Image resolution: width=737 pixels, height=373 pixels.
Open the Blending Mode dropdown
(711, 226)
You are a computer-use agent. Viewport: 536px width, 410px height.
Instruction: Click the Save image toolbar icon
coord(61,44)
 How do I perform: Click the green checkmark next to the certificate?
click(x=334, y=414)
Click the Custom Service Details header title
◆ ◆ ◆
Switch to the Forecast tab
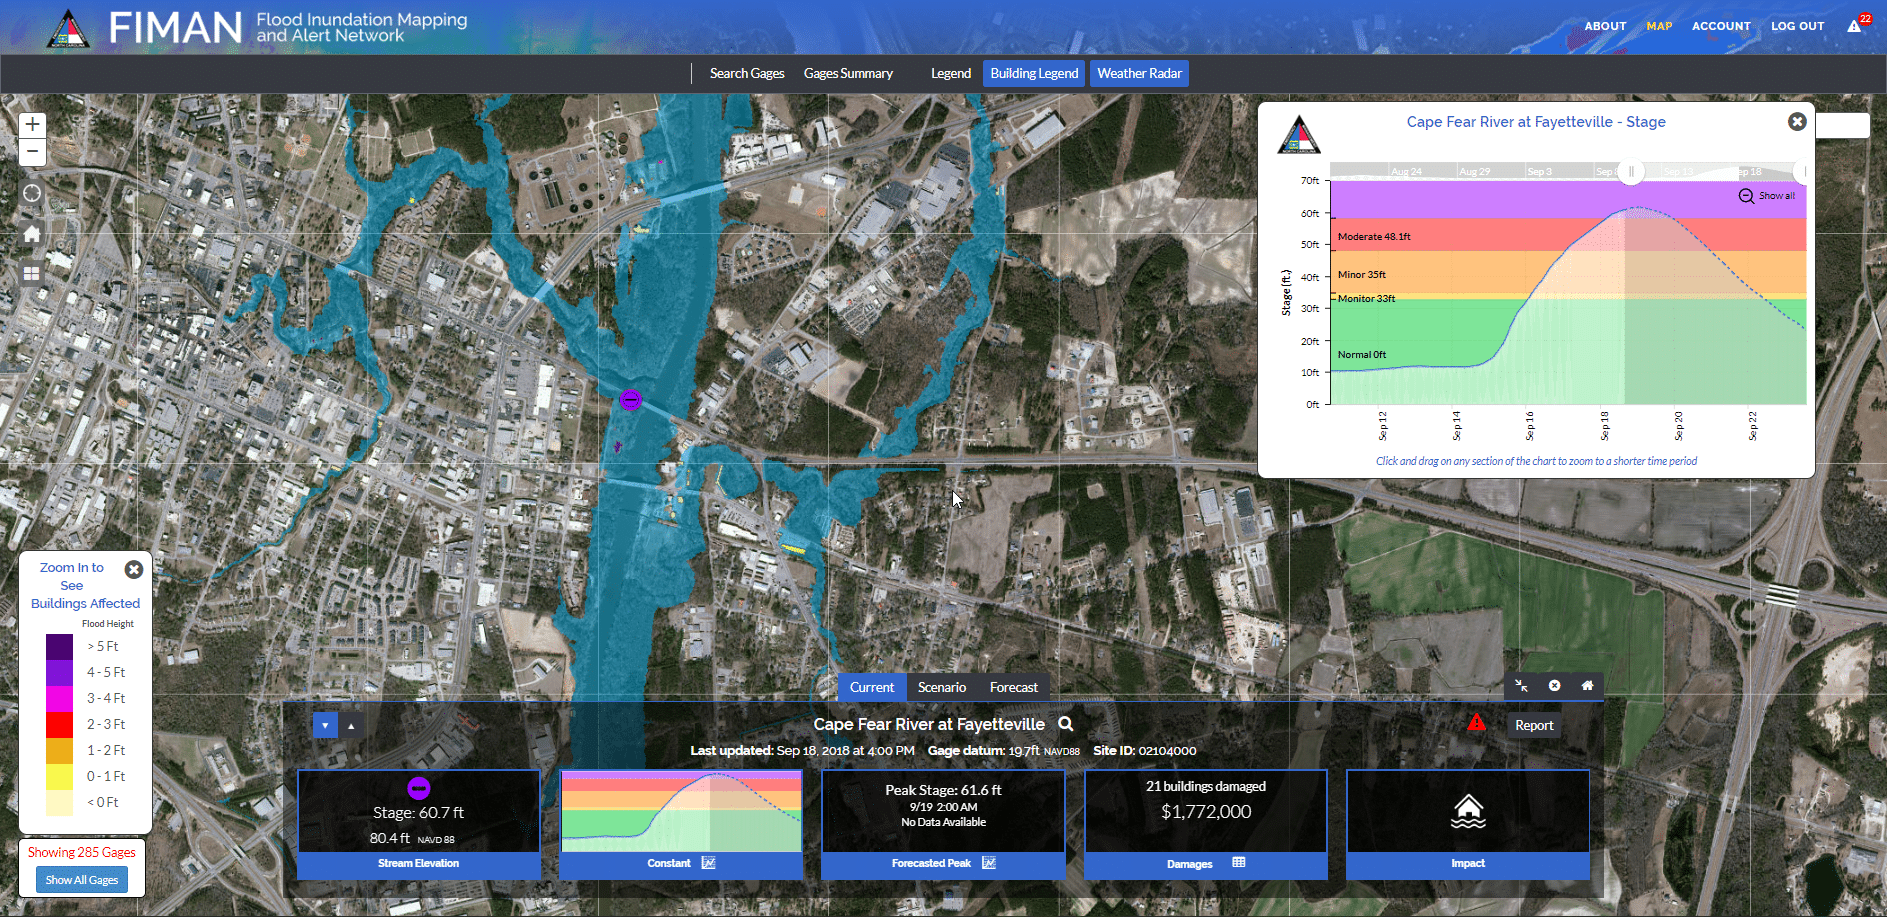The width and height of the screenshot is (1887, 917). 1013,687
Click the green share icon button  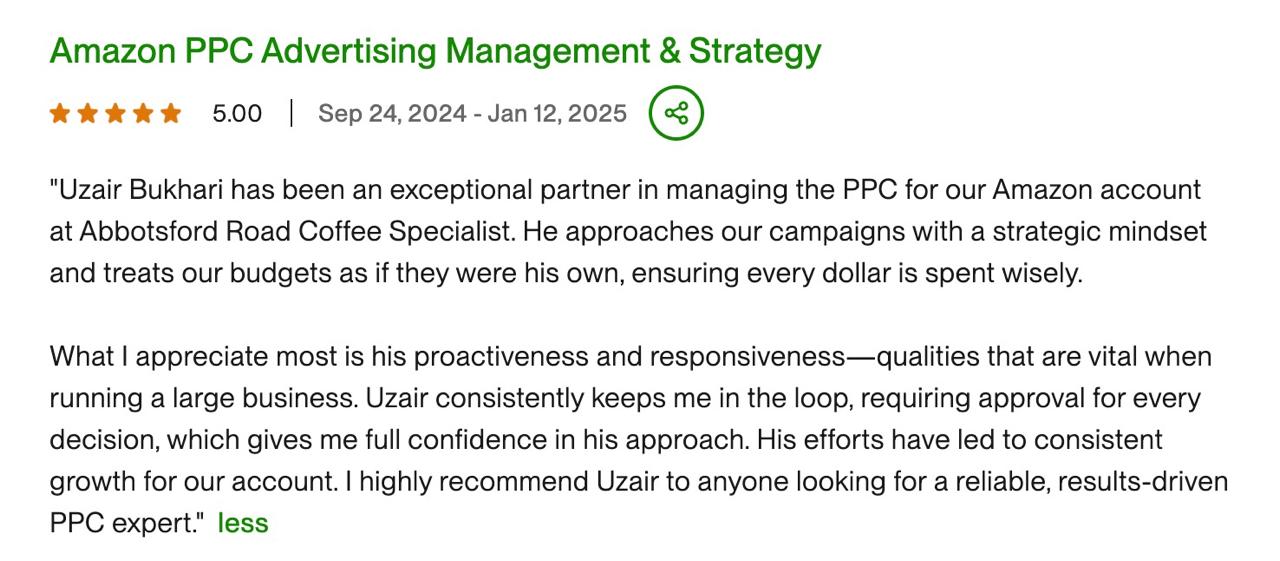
◆ ◆ ◆
Of the lines above, retype only those from the line containing "Image resolution: width=737" through the line containing "Click the Custom Service Details header title", including both, exactly.

Image resolution: width=737 pixels, height=373 pixels.
Open the Blending Mode dropdown
(711, 226)
You are a computer-use agent. Viewport: 536px width, 410px height.
Instruction: Click the Save image toolbar icon
coord(61,44)
 How do I perform: Click the green checkmark next to the certificate?
click(x=334, y=414)
Click the Custom Service Details header title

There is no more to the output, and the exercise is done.